> **EXERCISE REQUIREMENTS**
Below are some records. Copy every line in them that holds "Focus".

> **MATERIAL SUPPLIED**
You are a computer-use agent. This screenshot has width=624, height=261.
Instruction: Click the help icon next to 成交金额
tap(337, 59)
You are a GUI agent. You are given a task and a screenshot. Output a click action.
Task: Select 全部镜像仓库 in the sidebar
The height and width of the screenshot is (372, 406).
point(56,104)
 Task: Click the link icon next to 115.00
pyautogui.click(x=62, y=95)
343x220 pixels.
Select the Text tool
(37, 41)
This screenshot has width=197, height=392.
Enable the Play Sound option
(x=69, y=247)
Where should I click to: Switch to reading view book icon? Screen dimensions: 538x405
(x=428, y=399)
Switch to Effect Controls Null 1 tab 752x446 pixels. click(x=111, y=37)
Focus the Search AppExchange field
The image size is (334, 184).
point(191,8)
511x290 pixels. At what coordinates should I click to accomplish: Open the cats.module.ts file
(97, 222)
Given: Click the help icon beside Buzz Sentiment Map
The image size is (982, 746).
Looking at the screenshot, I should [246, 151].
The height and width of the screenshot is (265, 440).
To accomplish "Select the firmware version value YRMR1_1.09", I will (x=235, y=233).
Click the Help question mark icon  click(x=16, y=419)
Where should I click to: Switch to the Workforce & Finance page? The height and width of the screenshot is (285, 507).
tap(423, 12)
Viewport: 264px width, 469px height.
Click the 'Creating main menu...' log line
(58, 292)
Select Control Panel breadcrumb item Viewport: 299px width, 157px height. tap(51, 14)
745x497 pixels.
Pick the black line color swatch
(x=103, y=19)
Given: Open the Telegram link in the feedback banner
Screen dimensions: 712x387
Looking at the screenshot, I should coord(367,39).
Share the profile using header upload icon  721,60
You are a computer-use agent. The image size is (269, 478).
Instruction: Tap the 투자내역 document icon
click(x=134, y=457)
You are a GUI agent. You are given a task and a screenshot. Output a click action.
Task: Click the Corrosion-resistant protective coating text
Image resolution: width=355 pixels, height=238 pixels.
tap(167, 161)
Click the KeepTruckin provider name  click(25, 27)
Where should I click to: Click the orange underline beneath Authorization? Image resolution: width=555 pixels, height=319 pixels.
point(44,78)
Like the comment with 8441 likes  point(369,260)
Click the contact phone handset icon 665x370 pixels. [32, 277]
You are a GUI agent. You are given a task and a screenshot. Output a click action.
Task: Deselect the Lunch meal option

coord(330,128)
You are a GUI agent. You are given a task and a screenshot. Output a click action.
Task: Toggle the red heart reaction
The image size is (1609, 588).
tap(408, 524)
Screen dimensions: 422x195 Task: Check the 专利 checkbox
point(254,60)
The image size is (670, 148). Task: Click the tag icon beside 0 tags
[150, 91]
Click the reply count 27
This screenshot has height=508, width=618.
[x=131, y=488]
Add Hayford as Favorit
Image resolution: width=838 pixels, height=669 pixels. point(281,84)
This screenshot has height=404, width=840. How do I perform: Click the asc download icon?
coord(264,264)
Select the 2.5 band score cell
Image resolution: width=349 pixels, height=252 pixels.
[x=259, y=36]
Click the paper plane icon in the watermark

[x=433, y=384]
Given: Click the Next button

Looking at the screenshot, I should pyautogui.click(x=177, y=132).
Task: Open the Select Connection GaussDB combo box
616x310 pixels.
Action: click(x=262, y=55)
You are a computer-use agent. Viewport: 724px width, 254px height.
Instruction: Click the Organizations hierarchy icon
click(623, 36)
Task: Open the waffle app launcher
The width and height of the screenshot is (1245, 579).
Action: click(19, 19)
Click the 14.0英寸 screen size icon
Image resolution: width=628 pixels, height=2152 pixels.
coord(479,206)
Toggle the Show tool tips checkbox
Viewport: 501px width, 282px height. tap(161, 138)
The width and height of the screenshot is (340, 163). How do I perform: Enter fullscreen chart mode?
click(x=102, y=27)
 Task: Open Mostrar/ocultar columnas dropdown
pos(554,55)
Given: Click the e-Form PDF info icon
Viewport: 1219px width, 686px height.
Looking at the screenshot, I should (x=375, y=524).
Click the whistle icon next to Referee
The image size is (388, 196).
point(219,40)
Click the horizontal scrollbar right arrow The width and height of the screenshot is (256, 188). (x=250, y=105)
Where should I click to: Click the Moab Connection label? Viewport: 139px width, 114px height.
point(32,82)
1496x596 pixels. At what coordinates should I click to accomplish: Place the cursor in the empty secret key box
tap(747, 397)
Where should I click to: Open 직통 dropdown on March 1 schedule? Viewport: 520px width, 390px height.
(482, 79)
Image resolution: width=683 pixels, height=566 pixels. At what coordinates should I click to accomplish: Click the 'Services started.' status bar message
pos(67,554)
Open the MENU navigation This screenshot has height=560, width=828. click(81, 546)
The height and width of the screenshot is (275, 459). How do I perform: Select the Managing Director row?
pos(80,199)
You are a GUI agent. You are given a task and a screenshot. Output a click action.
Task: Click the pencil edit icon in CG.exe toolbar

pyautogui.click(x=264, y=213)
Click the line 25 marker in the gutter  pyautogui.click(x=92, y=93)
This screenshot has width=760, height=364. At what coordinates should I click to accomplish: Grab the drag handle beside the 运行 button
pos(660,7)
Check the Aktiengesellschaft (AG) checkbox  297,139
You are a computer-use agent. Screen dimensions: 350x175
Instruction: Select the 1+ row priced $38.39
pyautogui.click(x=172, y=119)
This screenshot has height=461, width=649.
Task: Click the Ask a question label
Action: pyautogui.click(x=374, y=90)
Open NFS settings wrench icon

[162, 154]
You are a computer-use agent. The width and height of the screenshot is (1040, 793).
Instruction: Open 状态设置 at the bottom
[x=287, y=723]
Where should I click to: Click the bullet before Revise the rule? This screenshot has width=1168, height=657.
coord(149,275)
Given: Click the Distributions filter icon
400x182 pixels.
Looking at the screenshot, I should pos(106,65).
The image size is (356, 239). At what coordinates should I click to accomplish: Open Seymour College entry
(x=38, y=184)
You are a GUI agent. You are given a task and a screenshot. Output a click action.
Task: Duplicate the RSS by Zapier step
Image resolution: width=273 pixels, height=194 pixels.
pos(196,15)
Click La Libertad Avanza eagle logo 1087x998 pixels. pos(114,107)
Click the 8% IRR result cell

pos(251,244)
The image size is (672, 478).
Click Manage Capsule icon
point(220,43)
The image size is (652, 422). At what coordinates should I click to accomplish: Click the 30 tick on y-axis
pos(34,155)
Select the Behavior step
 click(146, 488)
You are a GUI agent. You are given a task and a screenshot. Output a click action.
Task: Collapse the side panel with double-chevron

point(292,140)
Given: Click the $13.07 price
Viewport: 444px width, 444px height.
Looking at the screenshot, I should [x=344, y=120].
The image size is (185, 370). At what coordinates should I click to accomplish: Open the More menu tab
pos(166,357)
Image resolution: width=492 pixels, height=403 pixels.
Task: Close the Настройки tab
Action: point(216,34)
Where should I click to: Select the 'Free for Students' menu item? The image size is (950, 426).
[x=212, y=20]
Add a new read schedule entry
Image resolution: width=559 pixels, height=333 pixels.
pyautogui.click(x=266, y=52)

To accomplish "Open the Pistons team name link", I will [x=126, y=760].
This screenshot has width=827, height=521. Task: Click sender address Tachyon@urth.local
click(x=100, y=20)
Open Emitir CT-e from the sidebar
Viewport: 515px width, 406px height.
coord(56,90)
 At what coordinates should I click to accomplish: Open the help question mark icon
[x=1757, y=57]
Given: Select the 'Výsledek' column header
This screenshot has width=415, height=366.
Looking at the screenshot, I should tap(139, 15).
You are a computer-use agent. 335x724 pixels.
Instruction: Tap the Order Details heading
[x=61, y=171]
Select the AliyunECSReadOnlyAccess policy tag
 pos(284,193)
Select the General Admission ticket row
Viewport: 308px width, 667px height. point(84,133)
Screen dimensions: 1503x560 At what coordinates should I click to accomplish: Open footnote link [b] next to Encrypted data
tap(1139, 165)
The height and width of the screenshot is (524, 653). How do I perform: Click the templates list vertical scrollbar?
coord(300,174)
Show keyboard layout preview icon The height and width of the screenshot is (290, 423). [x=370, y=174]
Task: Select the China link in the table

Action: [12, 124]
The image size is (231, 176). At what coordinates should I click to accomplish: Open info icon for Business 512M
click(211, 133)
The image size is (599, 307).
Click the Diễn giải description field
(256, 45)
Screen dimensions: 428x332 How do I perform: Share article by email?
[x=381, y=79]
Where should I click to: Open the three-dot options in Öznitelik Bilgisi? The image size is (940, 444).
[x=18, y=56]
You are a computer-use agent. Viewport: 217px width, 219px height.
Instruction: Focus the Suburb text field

> **RESULT OF THIS EXERCISE**
Focus the Search AppExchange field
Instruction: Focus the Suburb text field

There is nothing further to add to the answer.